Print, exactly and without pictures, the lines from the one where "Instruction: Toggle the" appears down to the end of the entries.

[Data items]
=-=-=
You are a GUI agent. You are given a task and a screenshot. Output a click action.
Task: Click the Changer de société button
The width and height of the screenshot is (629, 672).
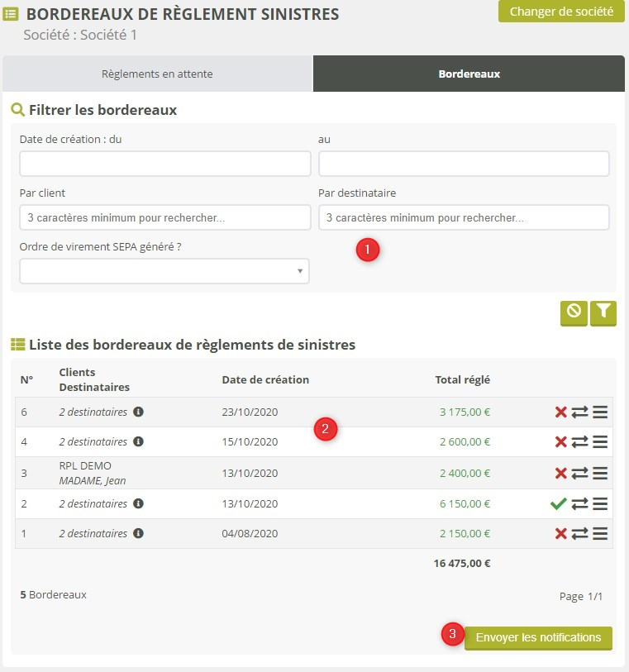click(561, 12)
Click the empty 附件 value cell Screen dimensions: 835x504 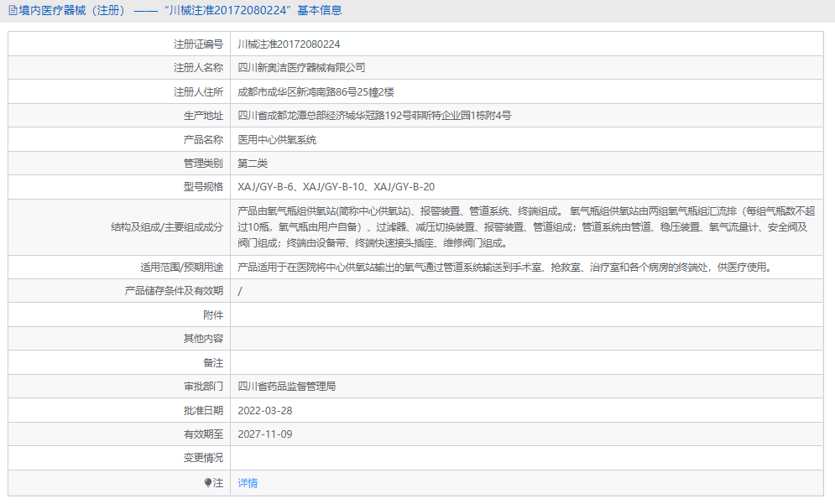pyautogui.click(x=420, y=314)
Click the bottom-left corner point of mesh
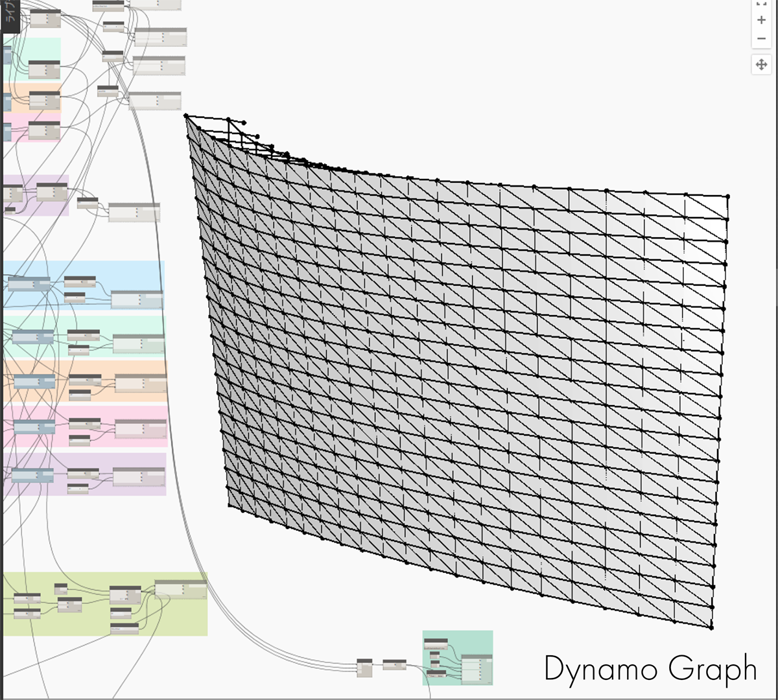Screen dimensions: 778x700 point(229,506)
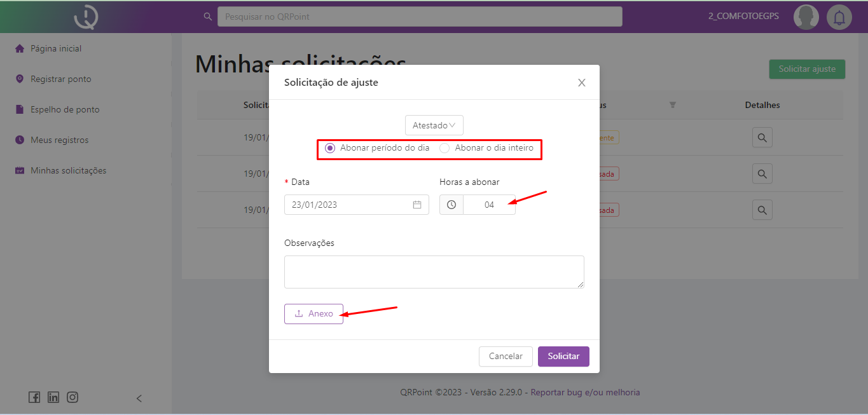Collapse the sidebar with the chevron arrow
Screen dimensions: 868x415
pos(139,398)
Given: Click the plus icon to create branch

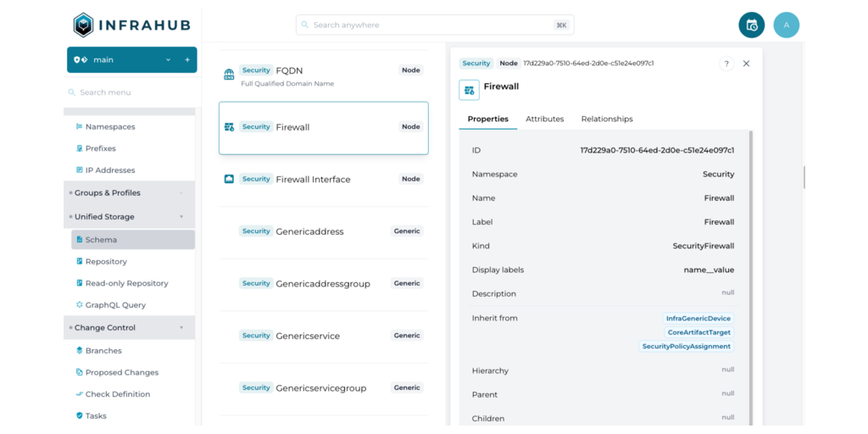Looking at the screenshot, I should (x=187, y=60).
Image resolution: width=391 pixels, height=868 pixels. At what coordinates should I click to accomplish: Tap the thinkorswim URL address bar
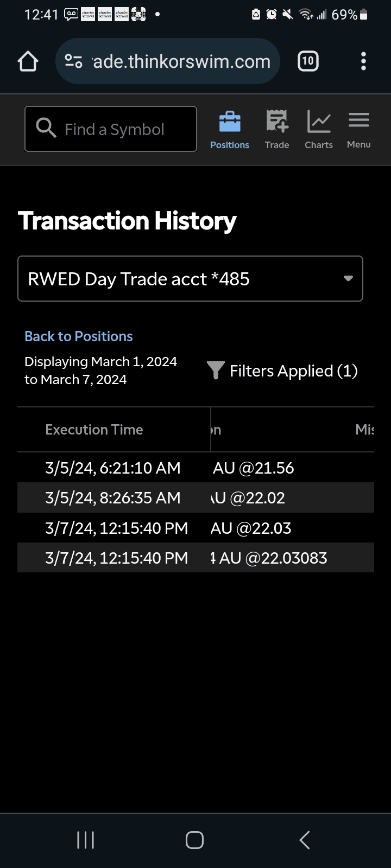tap(182, 61)
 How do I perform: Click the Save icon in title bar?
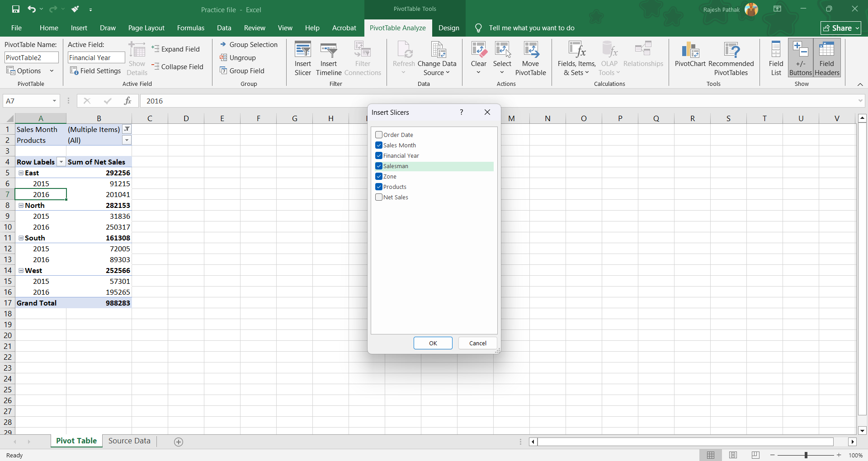tap(16, 9)
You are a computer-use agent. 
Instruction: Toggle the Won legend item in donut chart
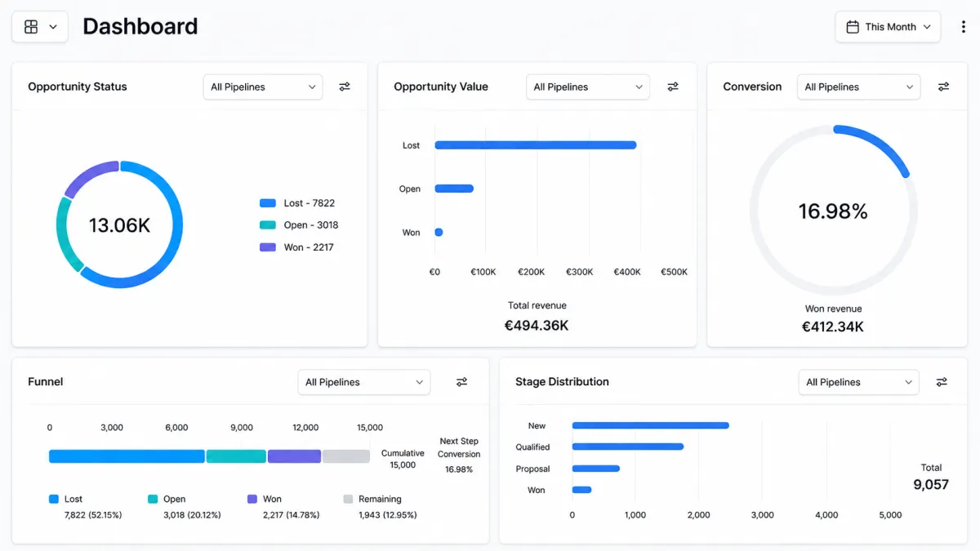click(x=296, y=247)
=-=-=
* [Output of the exercise]:
Instruction: Toggle the Won legend item in donut chart
click(x=296, y=247)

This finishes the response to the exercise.